Aatube@kbin.social 10 months ago
Like bamboo said; electric scooters aren't digital
Amir@lemmy.ml 10 months ago
Since the set of all remaining time only shrinks, the possibility of anything ever happening at least once in all time should also shrink unless it already happened.
And things happening at a rate per second doesn’t mean it increases either if it hasn’t happened yet. The probability of me being eaten by a dinosaur today is definitely not higher compared to being eaten by a dinosaur yesterday.
AndOfTheSevenSeas@lemmy.world 10 months ago
Its truly inspiring how you wrote a paragraph to encompass a single sentence. I can’t thank you enough you enough for your useful drivel.
flathead@lemm.ee 10 months ago
Imagine this happening today…
Artemis_Mystique@lemmy.ml 10 months ago
The real Y2K
olafurp@lemmy.world 10 months ago
I thought we already had a way to deal with bit flips. CPU bit flips should be common by now because of the size of processors these days.
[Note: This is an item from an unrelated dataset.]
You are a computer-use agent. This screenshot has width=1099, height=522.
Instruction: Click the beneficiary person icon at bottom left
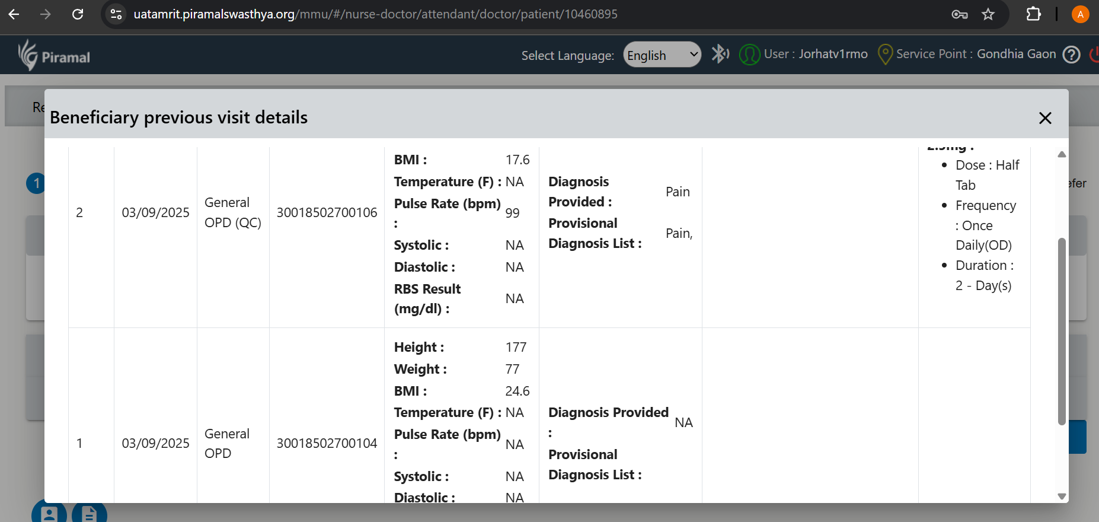pyautogui.click(x=49, y=513)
Thoth19@lemmy.world 10 months ago
Yup. There is technology to deal with this. But does every piece of hw have that tech? No. Does every piece of sw run eccs for this purpose? No.
favrion@lemmy.world 10 months ago
Explain?
towerful@programming.dev 10 months ago
More computers dealing with more parts of your life increases the chance that a bit flip has a negative effect
DarkGamer@kbin.social 10 months ago
Telodzrum@lemmy.world 10 months ago
Everything important is using ECC and low-level parity bit protection.
ares35@kbin.social 10 months ago
in a perfect world, perhaps. but we don't live in one.
db2@lemmy.world 10 months ago
history-computer.com/dec-pdp-11-computer/
cooopsspace@infosec.pub 10 months ago
Thanks Intel for making this statement false
Thoth19@lemmy.world 10 months ago
These have a high probability of working but it isn’t perfect. And not all of them tell you which way the bit was flipped.